Posted by: Ken Fischer on: August 4, 2009
Opportunity: Spending of government money should have a purpose and that purpose should be for the benefit of someone whether directly or indirectly. The benefit might for an employee to work better and that employee might be working to benefit a group of citizens. The administration wishes to create a more transparent, effective and innovative government as well as to reduce the federal deficit. In order to do this, the administration must identify opportunities for innovation which can increase efficiency as well as decrease spending and make the case to the American people that it is making more effective use of taxpayer funds. I want to make the case here that linking spending data to benefits of that spending in ways which are detailed, clear and relevant to large numbers of citizens is the best way to find innovations to create a more effective government as well as to make transparency have meaning and value for the average citizen.
Challenge:
Approach: Identify, Find and Link Disparate Data Sources which can clarify the benefits of Government Expenditures
Datsets must be found which can connect government spending to both outcomes and benefits to people. For instance, compete.com provides data on how many visitors a website receives. Connecting the cost of a government website to the number of visitors it receives per year can give a cost per citizen served. Therefore getting the free data provided by Compete.com and linking it to the cost of a government website will provide more transparency and a clearly cost of the benefit provided. This can then be compared to other ways of providing that same benefit of information delivery.
Another example is connecting the expense of providing office furniture to a known number of employees in an agency can then make it clear, the cost of doing providing office support per employee which could be compared to private sector data.
Connecting government expenditures to their benefits and making clear the cost per beneciary in relevant ways can become a starting point for encouraging innovation to make a more effective government as well as to give the idea of government transparency meaning and value to largest number of people.
Case for Using the Resource Description Framework Or Linked Data Model:
While linking data can be done in many different ways, I do want to give a plug for the linked data model in this instance, because in the long term, I believe it is the best way to connect government spending with the benefits of that spending.

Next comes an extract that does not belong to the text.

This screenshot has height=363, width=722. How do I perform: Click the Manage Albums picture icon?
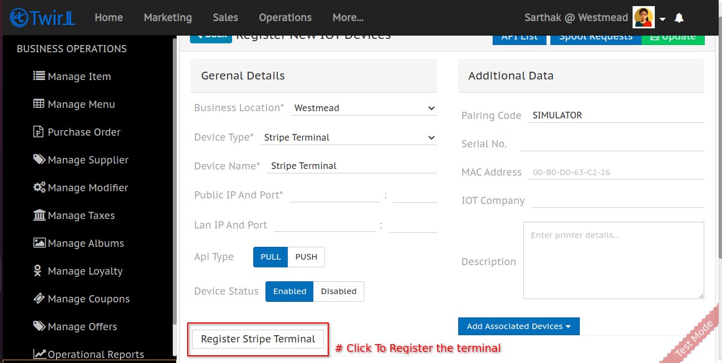point(39,242)
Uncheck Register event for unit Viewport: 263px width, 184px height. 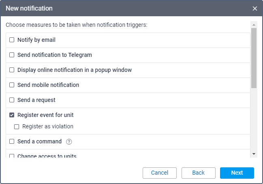coord(12,115)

Of course connecting spending to benefits is not always as simple as the examples I gave, nor is the data easy to find and easy to connect. In fact you may need to link multiple datasets in a chain to get the benefit information in a way which is relevant and broadly understandable. The resource description framework or Linked Data model gives us a way to start to collect this kind of data in a distributed fashion without strict central control and does not even require it to be on the same server or system in order to be linkable. This makes RDF or Linked Data an ideal candidate to complete the long term vision of linking complex federal spending data with its outcome and benefits in a way which can have meaning for the average American Citizen.